What this task involves: Swap "Click" for "Select" in the stretch of material from the start through the line containing "(360, 480). coord(31,101)", and reproduce those lines with nothing else altered.
Start of Data provided
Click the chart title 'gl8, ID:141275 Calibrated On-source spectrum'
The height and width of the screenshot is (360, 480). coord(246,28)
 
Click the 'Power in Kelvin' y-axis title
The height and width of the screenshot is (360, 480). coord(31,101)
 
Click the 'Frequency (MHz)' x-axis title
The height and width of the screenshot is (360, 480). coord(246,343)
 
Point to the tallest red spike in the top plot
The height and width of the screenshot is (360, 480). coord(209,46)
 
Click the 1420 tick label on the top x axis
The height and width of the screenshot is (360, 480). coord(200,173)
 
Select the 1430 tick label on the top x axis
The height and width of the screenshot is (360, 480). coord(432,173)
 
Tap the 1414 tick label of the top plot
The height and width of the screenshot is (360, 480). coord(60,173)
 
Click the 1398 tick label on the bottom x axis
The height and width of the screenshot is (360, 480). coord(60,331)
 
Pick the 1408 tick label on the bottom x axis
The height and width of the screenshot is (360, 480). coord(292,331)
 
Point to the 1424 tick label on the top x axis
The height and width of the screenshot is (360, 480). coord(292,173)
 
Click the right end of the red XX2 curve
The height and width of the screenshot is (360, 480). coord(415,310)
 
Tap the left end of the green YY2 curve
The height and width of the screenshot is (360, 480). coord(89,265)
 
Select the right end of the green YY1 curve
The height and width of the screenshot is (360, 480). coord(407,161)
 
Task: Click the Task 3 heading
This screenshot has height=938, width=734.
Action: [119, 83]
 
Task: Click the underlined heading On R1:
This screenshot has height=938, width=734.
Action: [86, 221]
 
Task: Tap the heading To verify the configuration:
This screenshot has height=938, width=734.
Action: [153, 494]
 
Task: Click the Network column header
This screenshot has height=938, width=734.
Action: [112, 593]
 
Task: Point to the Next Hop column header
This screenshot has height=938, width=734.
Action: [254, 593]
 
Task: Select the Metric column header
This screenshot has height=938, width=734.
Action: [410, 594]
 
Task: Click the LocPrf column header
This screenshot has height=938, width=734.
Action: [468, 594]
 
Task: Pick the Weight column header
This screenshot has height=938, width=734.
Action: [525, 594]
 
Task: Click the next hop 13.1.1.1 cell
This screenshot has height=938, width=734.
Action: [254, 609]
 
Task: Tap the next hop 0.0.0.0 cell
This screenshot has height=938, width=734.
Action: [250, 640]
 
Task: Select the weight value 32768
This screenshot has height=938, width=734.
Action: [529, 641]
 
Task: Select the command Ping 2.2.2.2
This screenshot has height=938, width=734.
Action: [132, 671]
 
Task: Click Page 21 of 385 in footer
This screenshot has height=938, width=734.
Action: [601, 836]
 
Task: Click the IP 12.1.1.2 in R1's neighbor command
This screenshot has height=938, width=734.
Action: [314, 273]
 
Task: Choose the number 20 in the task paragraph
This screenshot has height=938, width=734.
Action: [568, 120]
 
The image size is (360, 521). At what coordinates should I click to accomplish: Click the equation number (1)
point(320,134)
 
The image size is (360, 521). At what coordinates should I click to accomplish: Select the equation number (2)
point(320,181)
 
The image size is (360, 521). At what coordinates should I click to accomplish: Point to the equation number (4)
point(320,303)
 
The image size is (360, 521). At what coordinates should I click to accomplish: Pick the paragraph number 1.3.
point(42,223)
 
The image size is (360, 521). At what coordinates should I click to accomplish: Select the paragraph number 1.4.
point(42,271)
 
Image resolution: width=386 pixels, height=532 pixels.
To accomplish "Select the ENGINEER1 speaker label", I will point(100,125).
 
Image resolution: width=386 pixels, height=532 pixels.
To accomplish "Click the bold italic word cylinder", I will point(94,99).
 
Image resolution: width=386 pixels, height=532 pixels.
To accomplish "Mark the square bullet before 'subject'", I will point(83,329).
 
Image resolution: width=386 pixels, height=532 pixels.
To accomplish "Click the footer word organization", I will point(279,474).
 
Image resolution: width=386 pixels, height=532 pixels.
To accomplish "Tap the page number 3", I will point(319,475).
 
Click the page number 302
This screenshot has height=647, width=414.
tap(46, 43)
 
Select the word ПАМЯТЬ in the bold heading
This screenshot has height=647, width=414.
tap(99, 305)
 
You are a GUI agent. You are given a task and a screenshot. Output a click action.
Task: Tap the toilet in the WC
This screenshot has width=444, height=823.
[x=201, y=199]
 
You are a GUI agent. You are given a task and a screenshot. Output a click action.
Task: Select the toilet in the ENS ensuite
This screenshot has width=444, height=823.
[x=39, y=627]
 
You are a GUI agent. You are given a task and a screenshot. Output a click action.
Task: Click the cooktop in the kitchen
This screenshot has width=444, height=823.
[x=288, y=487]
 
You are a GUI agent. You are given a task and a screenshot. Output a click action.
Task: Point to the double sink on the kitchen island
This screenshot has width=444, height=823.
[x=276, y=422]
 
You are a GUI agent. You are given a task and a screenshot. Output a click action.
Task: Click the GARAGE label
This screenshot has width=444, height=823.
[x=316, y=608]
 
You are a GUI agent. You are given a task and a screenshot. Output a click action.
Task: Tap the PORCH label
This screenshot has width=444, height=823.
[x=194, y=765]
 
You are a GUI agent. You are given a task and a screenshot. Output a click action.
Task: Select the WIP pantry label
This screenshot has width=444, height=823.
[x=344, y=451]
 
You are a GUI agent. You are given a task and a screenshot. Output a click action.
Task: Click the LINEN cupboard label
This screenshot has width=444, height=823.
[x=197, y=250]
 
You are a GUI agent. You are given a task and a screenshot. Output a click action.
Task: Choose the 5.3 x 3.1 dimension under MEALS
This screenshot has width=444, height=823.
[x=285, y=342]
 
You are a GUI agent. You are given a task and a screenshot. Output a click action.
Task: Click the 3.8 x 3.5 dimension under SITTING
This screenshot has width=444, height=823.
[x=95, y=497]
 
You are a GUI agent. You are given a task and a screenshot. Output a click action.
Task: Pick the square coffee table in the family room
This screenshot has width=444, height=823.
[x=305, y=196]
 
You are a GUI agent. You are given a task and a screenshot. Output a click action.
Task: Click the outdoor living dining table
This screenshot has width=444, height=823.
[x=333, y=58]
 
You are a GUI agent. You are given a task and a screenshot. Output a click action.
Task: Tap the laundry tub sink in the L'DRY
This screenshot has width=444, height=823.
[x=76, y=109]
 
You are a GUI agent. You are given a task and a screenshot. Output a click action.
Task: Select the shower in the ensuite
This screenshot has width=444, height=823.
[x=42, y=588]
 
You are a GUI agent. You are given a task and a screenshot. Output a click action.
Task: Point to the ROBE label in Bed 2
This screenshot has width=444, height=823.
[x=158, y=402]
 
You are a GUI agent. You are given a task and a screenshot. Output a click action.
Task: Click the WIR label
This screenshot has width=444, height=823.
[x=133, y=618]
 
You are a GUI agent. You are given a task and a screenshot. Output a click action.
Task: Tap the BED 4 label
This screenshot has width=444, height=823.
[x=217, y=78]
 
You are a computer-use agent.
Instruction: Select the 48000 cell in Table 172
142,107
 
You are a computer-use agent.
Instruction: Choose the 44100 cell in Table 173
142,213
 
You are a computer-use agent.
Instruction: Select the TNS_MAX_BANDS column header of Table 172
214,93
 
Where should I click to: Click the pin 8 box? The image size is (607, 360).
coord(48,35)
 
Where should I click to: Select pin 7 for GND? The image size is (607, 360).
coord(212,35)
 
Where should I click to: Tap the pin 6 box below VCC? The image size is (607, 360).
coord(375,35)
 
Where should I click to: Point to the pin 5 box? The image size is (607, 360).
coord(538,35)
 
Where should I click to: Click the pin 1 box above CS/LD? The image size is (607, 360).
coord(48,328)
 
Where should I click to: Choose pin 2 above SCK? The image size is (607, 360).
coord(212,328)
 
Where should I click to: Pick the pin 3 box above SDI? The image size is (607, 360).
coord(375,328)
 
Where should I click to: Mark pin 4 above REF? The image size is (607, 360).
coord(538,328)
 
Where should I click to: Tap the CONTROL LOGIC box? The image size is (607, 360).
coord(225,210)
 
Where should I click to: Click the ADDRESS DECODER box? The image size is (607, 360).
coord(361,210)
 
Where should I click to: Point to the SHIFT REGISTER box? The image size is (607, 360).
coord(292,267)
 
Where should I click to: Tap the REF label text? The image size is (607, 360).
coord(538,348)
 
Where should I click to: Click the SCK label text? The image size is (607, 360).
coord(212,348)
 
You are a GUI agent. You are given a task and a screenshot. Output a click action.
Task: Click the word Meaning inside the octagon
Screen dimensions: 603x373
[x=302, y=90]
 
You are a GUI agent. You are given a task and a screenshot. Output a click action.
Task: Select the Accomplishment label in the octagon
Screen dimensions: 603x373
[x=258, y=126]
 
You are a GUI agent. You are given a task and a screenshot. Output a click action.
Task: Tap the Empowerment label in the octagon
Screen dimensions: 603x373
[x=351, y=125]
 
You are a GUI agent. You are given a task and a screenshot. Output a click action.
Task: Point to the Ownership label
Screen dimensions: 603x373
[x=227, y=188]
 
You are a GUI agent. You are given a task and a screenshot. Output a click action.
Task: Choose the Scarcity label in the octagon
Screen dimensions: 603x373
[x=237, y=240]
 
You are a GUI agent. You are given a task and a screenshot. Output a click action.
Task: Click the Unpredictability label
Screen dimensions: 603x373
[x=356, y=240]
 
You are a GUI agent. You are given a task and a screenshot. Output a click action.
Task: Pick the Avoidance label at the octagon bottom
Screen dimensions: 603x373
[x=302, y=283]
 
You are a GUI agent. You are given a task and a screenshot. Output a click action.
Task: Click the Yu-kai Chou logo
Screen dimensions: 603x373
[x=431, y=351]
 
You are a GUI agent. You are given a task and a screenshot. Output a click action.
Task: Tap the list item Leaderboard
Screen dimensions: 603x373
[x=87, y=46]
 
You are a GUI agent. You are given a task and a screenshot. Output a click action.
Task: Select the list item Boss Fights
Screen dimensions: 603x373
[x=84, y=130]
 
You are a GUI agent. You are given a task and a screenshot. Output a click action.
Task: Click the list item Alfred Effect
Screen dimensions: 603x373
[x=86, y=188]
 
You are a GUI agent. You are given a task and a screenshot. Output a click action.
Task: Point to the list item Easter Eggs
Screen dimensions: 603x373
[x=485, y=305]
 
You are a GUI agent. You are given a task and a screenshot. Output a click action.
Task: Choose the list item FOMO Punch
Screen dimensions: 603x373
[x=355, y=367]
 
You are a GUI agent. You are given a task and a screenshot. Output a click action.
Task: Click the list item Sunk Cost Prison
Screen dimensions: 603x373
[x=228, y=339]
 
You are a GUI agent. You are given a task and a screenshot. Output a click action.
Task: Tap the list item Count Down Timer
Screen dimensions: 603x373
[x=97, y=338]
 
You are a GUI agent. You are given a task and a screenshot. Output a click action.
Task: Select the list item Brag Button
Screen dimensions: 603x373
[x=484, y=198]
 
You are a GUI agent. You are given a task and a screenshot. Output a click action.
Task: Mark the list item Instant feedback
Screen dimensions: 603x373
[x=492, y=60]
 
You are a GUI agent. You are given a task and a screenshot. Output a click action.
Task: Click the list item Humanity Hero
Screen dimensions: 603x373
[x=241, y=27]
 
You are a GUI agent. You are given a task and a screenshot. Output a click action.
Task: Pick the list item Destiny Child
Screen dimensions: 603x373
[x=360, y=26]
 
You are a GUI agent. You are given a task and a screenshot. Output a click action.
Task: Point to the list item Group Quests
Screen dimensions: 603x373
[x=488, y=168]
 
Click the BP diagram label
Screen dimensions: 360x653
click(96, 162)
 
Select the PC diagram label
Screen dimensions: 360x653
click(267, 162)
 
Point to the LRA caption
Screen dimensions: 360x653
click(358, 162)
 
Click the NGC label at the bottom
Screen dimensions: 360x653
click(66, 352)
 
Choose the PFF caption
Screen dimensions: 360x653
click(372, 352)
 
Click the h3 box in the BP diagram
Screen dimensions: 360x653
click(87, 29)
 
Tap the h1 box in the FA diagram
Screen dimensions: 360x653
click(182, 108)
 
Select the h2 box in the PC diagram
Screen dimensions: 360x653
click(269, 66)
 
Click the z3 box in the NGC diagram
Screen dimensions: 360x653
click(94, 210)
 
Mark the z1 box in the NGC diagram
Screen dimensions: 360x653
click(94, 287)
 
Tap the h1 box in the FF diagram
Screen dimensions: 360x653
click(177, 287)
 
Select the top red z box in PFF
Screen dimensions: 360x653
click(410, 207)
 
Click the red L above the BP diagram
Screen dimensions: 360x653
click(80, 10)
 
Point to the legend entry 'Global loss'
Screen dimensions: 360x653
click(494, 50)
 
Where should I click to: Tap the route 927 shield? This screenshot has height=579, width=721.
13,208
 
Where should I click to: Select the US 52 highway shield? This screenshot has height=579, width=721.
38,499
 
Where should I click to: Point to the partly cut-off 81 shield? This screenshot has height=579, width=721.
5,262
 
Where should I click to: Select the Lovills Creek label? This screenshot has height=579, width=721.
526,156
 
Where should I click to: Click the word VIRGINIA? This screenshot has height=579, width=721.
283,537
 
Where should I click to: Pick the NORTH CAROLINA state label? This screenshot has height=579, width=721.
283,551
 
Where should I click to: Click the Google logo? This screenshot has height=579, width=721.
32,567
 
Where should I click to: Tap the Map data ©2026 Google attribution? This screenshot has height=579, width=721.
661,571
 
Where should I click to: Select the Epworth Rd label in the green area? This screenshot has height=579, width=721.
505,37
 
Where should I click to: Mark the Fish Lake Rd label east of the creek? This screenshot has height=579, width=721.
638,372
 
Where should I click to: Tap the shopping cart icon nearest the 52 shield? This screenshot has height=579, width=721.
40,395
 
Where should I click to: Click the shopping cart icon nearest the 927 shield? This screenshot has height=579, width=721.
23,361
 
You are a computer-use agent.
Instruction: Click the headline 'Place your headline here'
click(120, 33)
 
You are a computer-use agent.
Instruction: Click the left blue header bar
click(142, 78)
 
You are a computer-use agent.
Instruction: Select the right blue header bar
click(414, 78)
End of Data provided
Solved exercise:
Select the chart title 'gl8, ID:141275 Calibrated On-source spectrum'
The height and width of the screenshot is (360, 480). coord(246,28)
 
Select the 'Power in Kelvin' y-axis title
The height and width of the screenshot is (360, 480). coord(31,101)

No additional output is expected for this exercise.